Infinity and MedImmune start Phase II prostate cancer drug trial

The goal of this open-label, multi-center study is to determine the anti-tumor activity of IPI-504 in patients with hormone-refractory prostate cancer (HRPC), also referred to as castration-resistant prostate cancer, and to correlate prior treatment status with clinical response. Two groups of patients will be enrolled – one group having no prior treatment with cytotoxic chemotherapy, and one group having had prior treatment with a Taxotere (docetaxel)-based chemotherapy.

In this study, IPI-504 will be administered by intravenous infusion at the recommended Phase II dose of 400mg/m2 on a three-week cycle of therapy, consisting of twice-weekly treatment for two weeks followed by one week off. Evidence of biological activity in both groups of patients will be evaluated by RECIST (response evaluation criteria in solid tumors) and measurement of prostate-specific antigen levels.

The trial is expected to enroll 30 patients initially (15 per group) and will expand to enroll an additional 10 patients in each trial arm if a response is observed in at least one patient in that arm.

This study marks the third solid tumor indication in which IPI-504 is being evaluated. Enrollment has commenced at San Bernardino Urological Associates Medical Group in San Bernardino, California and the study is expected to expand to additional sites including the Dana-Farber Cancer Institute (DFCI), the Massachusetts General Hospital and the Beth-Israel Deaconess Medical Center in Boston, Massachusetts.

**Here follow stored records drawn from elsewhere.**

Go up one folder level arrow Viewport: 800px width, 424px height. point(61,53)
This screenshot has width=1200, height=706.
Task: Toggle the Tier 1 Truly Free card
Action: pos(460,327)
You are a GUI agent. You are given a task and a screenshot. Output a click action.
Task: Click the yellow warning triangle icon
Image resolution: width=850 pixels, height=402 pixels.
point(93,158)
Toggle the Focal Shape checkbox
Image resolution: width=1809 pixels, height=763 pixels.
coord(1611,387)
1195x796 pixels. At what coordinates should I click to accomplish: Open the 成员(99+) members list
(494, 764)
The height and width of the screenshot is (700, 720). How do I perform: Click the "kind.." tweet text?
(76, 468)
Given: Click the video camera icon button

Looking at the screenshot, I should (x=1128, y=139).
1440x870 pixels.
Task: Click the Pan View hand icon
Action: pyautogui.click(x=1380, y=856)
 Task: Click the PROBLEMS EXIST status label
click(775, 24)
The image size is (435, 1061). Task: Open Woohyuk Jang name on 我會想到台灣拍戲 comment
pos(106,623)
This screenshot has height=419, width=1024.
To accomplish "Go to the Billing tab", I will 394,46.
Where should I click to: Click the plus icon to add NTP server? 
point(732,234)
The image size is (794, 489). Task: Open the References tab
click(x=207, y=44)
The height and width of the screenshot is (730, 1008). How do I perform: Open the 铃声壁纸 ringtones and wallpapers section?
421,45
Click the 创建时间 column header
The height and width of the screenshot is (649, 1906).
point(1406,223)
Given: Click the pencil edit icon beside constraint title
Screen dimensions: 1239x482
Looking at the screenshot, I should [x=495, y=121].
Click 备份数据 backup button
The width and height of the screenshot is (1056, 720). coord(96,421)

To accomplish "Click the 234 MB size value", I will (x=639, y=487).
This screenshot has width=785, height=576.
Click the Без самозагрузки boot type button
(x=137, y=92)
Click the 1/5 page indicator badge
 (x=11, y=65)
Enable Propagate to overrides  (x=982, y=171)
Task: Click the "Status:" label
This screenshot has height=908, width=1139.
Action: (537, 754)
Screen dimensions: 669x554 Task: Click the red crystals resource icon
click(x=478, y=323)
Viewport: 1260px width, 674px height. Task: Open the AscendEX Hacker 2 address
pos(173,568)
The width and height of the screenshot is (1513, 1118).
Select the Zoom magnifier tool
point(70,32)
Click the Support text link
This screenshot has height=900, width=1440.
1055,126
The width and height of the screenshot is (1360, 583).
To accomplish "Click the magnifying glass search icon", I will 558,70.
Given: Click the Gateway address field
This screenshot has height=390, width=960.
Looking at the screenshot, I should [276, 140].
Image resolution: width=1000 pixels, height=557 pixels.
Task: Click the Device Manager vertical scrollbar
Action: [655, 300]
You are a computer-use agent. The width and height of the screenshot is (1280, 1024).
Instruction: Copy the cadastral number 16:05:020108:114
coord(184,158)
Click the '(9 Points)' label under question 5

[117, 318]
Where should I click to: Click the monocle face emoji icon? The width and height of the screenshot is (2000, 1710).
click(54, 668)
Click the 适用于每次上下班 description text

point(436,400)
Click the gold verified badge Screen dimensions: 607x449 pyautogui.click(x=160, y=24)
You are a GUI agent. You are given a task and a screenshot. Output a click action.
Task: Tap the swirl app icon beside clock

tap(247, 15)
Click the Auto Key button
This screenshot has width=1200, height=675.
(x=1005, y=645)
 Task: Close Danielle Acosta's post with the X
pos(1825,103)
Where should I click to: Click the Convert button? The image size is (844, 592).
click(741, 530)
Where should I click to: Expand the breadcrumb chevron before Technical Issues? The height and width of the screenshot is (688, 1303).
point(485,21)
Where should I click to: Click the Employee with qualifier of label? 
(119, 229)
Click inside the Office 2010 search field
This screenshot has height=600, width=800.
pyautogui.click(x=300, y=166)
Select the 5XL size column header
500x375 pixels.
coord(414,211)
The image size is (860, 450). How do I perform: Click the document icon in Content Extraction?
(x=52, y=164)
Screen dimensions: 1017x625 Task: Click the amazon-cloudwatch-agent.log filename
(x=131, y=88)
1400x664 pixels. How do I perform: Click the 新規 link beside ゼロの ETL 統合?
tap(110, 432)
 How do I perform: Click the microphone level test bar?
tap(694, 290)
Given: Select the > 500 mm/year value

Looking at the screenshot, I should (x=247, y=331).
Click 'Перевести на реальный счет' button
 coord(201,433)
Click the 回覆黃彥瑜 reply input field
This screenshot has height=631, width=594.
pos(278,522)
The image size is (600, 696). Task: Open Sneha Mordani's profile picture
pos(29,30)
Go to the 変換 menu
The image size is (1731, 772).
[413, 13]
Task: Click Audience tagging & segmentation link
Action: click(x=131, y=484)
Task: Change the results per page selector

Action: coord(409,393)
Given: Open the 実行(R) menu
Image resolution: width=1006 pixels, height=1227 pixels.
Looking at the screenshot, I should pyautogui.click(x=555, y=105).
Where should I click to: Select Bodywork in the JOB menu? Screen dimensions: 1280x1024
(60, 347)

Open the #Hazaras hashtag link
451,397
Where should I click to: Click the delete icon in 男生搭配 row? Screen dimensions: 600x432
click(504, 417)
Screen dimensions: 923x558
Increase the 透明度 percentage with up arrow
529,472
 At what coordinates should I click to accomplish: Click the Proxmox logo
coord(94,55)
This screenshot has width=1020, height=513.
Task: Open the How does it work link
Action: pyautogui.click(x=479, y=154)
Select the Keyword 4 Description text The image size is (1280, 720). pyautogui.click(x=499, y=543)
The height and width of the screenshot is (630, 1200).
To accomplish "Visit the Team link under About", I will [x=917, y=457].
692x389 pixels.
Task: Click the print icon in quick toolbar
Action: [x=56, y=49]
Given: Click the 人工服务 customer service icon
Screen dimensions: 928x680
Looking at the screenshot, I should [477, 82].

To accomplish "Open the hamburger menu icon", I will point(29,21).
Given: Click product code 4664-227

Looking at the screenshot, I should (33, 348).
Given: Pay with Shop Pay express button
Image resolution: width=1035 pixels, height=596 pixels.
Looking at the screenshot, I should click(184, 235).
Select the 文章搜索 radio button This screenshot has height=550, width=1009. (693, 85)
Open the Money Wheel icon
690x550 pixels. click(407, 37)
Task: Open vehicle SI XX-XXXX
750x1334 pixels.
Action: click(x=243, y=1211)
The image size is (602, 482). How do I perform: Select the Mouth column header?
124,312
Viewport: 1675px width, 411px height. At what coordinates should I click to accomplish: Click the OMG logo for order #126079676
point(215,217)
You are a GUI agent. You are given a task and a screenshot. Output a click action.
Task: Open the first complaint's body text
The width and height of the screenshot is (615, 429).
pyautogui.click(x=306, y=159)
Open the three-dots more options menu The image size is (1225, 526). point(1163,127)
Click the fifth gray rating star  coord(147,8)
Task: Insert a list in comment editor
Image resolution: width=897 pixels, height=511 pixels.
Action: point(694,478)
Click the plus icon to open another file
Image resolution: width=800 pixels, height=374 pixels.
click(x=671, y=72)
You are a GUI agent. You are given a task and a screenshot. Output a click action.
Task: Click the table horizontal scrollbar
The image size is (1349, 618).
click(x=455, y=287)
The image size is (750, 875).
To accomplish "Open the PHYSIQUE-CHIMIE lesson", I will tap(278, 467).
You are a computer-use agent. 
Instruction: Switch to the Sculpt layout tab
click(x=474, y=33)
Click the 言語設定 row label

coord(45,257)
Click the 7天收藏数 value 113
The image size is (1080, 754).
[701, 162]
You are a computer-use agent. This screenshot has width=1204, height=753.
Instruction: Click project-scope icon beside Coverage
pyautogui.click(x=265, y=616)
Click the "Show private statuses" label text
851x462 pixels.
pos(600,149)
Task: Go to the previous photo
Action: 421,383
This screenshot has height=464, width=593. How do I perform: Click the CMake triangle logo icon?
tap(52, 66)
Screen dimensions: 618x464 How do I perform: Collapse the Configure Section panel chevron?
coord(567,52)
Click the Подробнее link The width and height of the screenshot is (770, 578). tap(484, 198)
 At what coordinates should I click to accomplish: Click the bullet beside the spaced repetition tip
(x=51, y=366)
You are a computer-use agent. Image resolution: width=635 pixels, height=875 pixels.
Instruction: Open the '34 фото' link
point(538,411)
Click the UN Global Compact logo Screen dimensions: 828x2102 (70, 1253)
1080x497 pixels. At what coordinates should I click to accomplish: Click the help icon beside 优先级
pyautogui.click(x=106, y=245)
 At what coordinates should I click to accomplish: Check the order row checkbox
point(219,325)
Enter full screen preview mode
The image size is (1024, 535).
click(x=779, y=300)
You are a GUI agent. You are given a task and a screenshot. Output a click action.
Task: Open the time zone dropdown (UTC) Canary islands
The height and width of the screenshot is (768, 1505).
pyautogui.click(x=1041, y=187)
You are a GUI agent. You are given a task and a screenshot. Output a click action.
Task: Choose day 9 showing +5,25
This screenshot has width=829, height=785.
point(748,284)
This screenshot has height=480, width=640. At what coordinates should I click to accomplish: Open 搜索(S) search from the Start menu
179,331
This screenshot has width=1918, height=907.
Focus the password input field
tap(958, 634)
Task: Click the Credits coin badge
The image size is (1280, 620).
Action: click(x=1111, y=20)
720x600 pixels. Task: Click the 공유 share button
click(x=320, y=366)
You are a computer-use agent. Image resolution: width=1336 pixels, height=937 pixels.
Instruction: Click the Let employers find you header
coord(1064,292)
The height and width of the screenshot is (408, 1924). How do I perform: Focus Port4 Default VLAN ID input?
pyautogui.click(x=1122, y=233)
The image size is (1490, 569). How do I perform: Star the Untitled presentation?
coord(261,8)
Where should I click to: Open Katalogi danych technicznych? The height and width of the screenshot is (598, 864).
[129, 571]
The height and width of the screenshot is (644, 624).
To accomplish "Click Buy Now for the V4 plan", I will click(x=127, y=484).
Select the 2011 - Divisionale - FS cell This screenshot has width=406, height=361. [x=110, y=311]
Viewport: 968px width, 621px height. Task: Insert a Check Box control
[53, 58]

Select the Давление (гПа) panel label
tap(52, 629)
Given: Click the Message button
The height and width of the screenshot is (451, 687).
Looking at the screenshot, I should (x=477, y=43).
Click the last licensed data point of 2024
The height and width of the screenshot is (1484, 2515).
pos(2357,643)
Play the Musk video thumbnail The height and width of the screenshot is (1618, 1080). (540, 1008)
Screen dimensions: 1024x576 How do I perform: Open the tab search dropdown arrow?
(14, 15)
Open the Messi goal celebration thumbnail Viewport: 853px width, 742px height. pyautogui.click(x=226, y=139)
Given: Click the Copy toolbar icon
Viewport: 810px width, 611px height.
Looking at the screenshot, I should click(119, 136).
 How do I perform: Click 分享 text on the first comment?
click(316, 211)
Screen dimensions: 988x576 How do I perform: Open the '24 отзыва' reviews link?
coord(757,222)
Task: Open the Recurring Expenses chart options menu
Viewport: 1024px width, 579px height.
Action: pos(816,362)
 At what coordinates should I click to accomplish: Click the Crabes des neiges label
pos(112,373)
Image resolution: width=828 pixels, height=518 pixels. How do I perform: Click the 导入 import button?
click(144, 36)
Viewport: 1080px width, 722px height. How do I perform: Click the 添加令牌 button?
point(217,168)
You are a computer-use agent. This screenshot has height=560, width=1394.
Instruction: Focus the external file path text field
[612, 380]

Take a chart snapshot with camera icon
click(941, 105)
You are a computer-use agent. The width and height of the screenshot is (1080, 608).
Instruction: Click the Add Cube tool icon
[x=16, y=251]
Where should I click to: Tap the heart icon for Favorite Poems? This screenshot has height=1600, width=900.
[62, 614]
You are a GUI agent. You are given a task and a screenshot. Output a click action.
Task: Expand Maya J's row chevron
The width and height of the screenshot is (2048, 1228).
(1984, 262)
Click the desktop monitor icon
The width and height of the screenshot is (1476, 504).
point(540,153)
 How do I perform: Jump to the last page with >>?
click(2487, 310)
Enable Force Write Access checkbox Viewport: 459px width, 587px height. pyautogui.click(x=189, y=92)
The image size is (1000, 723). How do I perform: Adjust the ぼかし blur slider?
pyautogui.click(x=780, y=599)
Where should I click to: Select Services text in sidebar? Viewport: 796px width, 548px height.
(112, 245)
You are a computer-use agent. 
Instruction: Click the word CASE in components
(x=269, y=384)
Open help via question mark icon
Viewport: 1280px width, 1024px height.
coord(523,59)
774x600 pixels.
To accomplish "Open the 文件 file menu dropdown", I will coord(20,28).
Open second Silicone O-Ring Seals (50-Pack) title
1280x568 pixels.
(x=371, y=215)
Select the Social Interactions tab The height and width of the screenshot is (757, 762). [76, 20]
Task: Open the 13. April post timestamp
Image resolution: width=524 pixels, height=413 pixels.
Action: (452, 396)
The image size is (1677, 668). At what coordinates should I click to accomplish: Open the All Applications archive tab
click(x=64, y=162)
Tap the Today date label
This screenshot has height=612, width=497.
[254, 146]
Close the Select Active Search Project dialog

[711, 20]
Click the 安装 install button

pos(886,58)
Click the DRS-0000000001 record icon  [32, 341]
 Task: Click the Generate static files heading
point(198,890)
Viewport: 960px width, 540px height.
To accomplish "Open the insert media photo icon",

William Oh, clinical director, Lank Center for Genitourinary Oncology, DFCI, and the trial’s principal investigator, said: “Hormone-refractory prostate cancer is a deadly disease with few effective therapeutic options for patients, particularly after docetaxel-based chemotherapy. This trial is an important opportunity to assess the impact that IPI-504 may have on delaying disease progression for patients with HRPC.”